In seguito la festa si trasferì ad Agrigento, per mostrare questo splendido spettacolo a tutta l’intera provincia agrigentina e avere una maggiore risonanza nel mondo.

Evento che trae origini profonde dalle storie e tradizioni più antiche e che, al contempo, si proietta verso il futuro, con la sua apertura al mondo e all’integrazione, e verso il moderno, con l’accettazione delle più recenti regole di convivenza e sviluppo delle relazioni umane.

Durante il trascorrere degli anni la Sagra allargò i suoi orizzonti raccogliendo sotto lo splendido scenario della Valle dei Templi i popoli di tutte le razze e culture.

L’inizio della Sagra si apre con una suggestiva cerimonia: la Fiaccola dell’amicizia che consiste nell’accensione del tripode dell’amicizia, posto dinnanzi il tempio della Concordia, alla presenza dei rappresentanti di tutti i popoli partecipanti alla Sagra.

Ecco che Agrigento centro geografico e storico del mediterraneo, diventa anche il fulcro della concordia e della cultura dei popoli. Lo spirito di gioia, che aleggia nell’antica Akragas durante la Sagra del mandorlo in fiore arriva così a superare ogni barriera ideologica o razziale.
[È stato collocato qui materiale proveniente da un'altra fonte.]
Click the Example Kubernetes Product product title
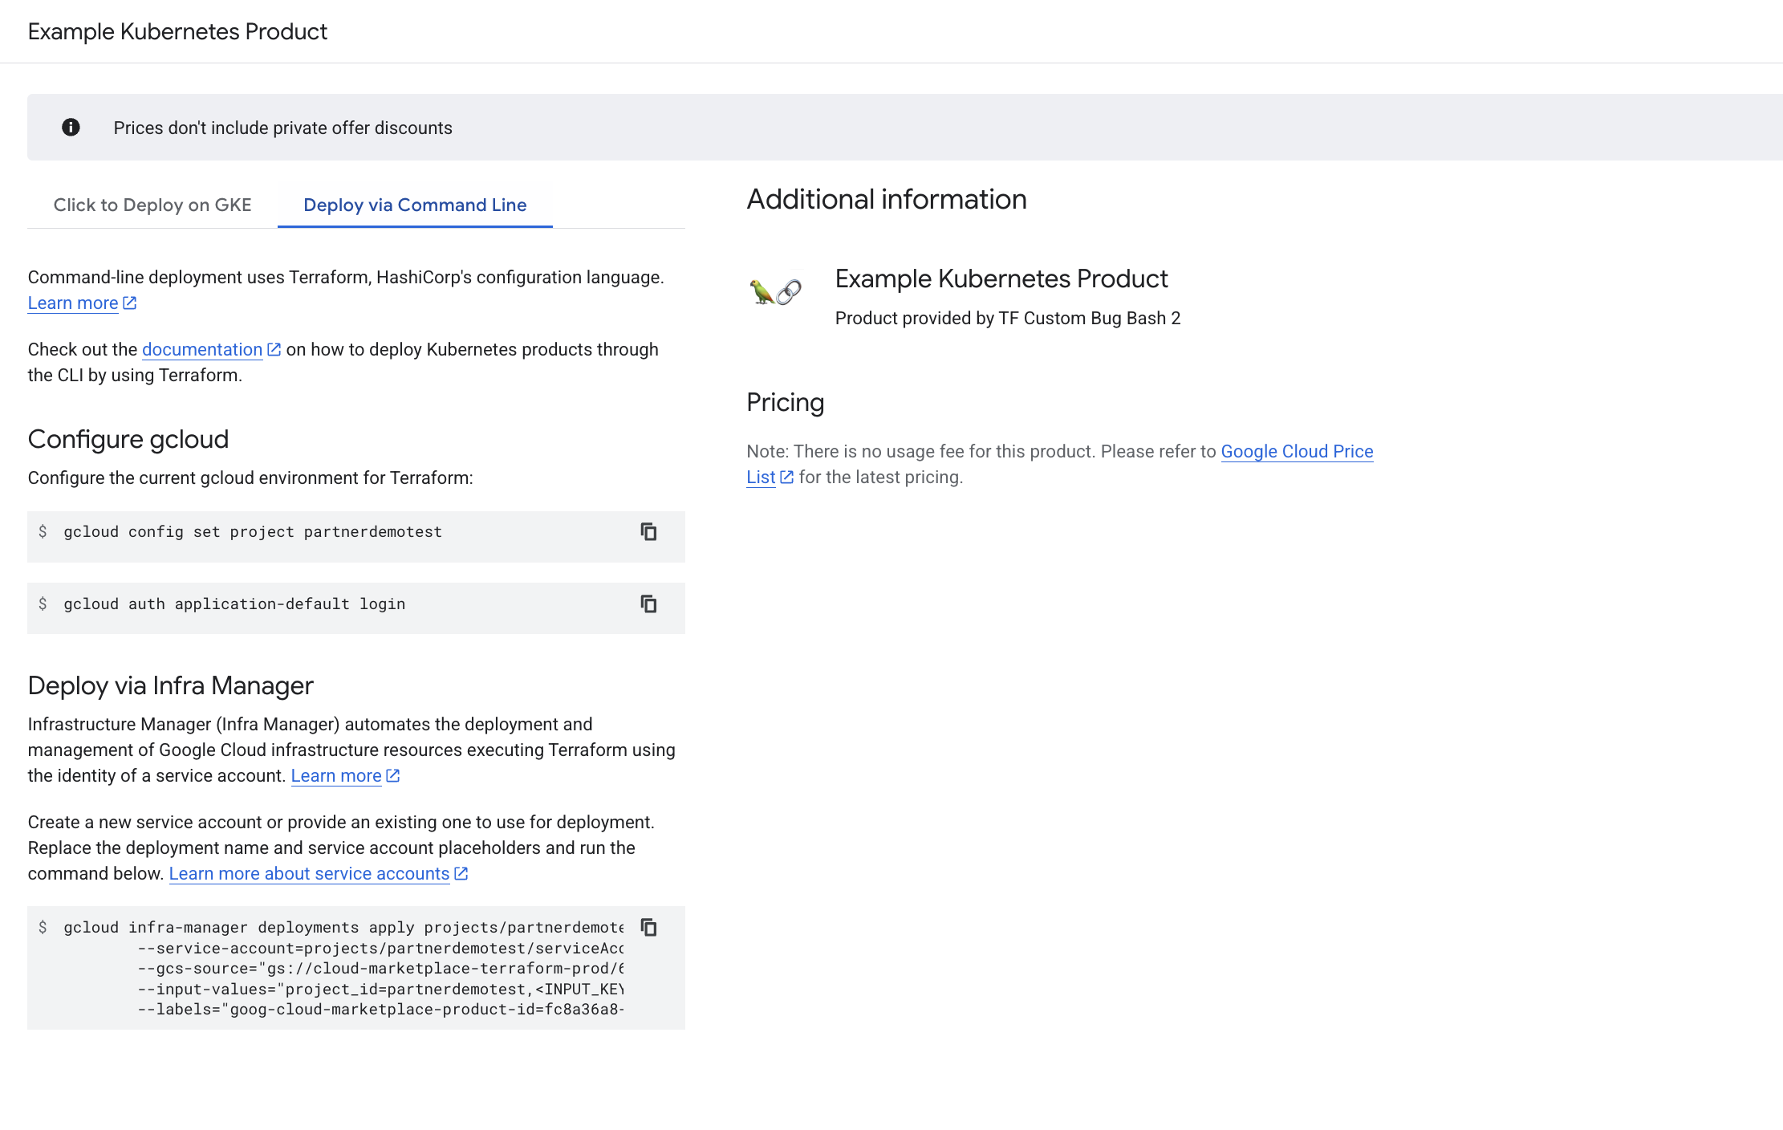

Un assemblaggio armonico di tradizioni popolari e di storia di gruppi folkloristici che presentano, durante affollati spettacoli e fiaccolate in tutta la città, un incontro, un abbraccio tra tutti i popoli, mirato a fare crescere e rafforzare i valori della pace, della fratellanza e della libertà, facendo vivere alle migliaia di spettatori un immenso viaggio nella storia e nelle tradizioni.

Il momento più esaltante della festa è la domenica conclusiva sullo sfondo della splendida Valle dei Templi, con l’assegnazione da parte di una giuria internazionale del tempio d’ Oro dopo una splendida sfilata che, con canti e danze di popoli, attraversa tra festanti ali di gente, le vie della città.
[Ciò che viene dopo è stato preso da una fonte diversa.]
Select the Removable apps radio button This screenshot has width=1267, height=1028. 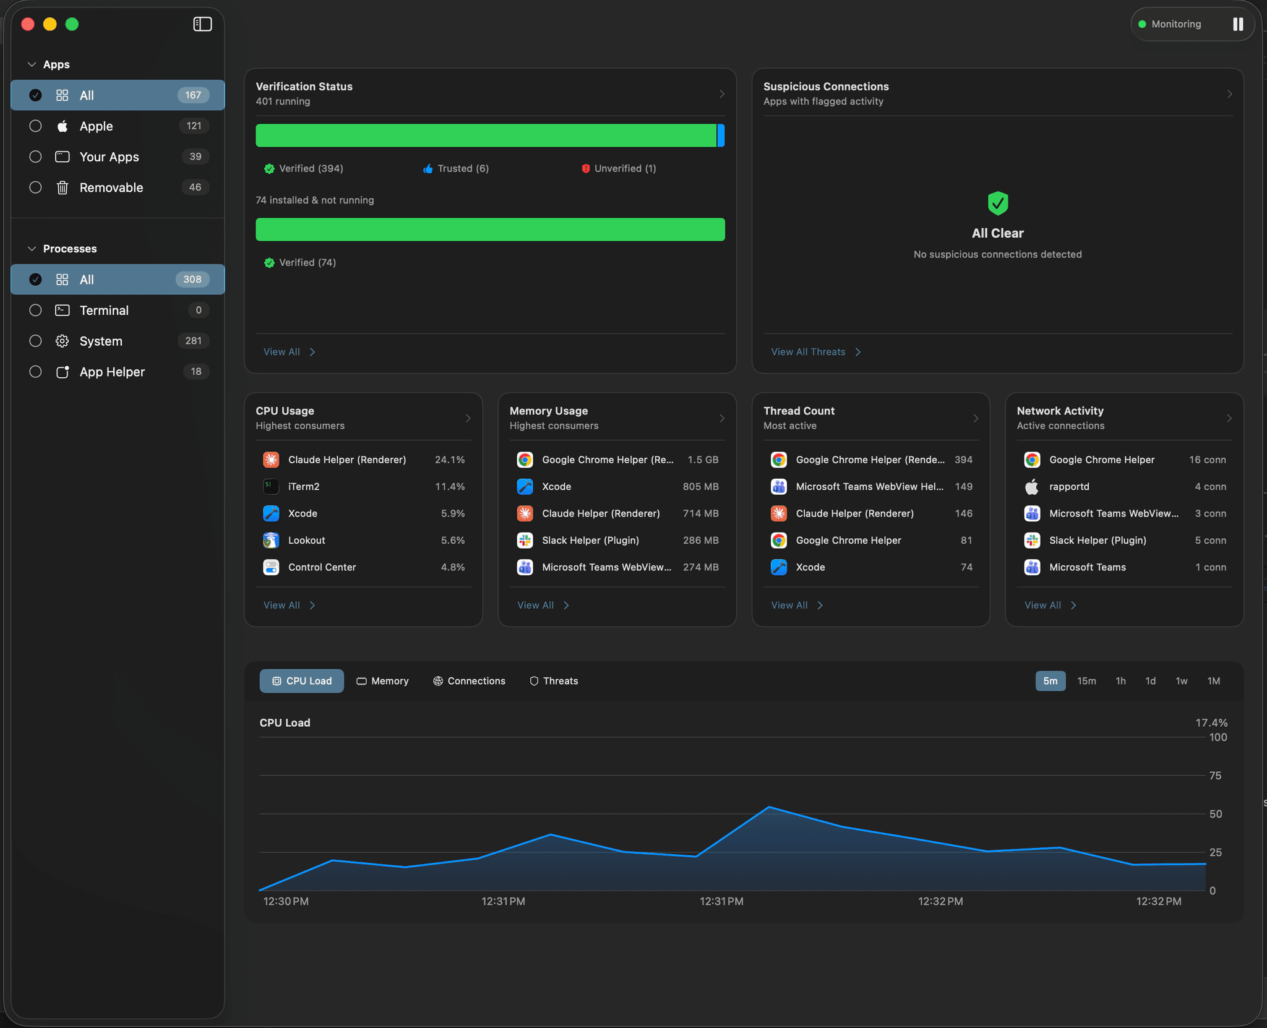click(x=35, y=187)
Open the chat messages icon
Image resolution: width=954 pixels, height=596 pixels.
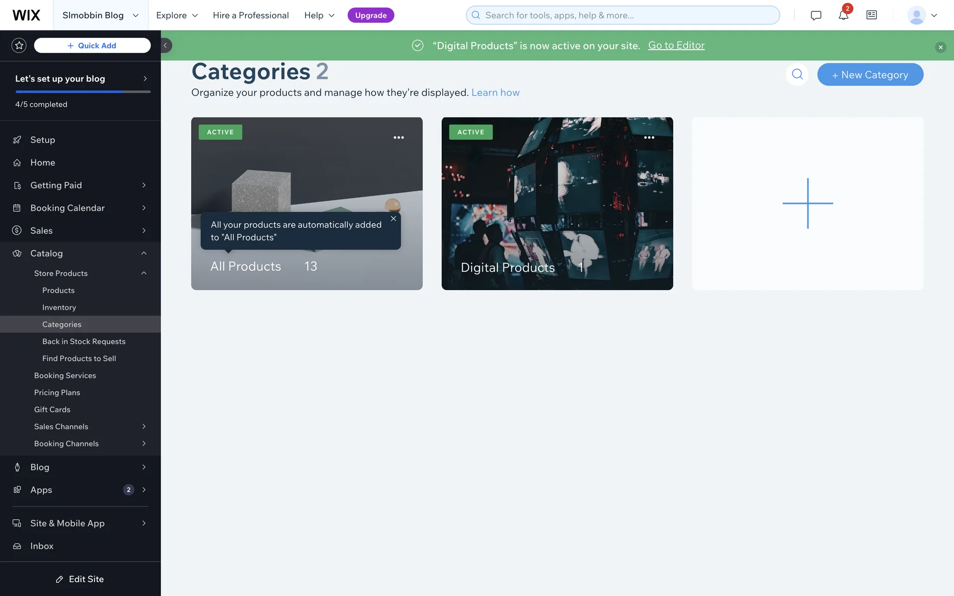click(815, 15)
Agrigento, trasforma così l’esperienza del territorio e dei suoi abitanti alla scoperta, al risveglio e alla riunione dei vari popoli del mondo, facendo riemergere quei valori di amicizia e di pace che, purtroppo, la civiltà contemporanea ha dimenticato e che la valle cerca almeno per pochi giorni di far risorgere.

Ormai la “Sagra del Mandorlo in fiore”, ha raggiunto un prestigio e un notevole livello di modernizzazione senza, tuttavia, perdere di vista le sue origini, il tutto in uno stravolgimento della regola che pure lascia tutto immutato, nella contemplazione di un vecchio adagio, promosso da Giuseppe Tomasi di Lampedusa, che ben rispecchia il sentire agrigentino e siciliano: “se vogliamo che tutto cambi, bisogna che tutto resti com’è”.

E’ un momento di dolore e sofferenza per tutto il Paese e, purtroppo, anche quest’anno sembrerebbe essere stata rimandata ma non ci sarà virus che possa mutare ciò che è e che sempre si tramanderà grazie alla storia e ai ricordi di generazioni che ne lasceranno il segno nella mente e nei cuori di tutto il mondo.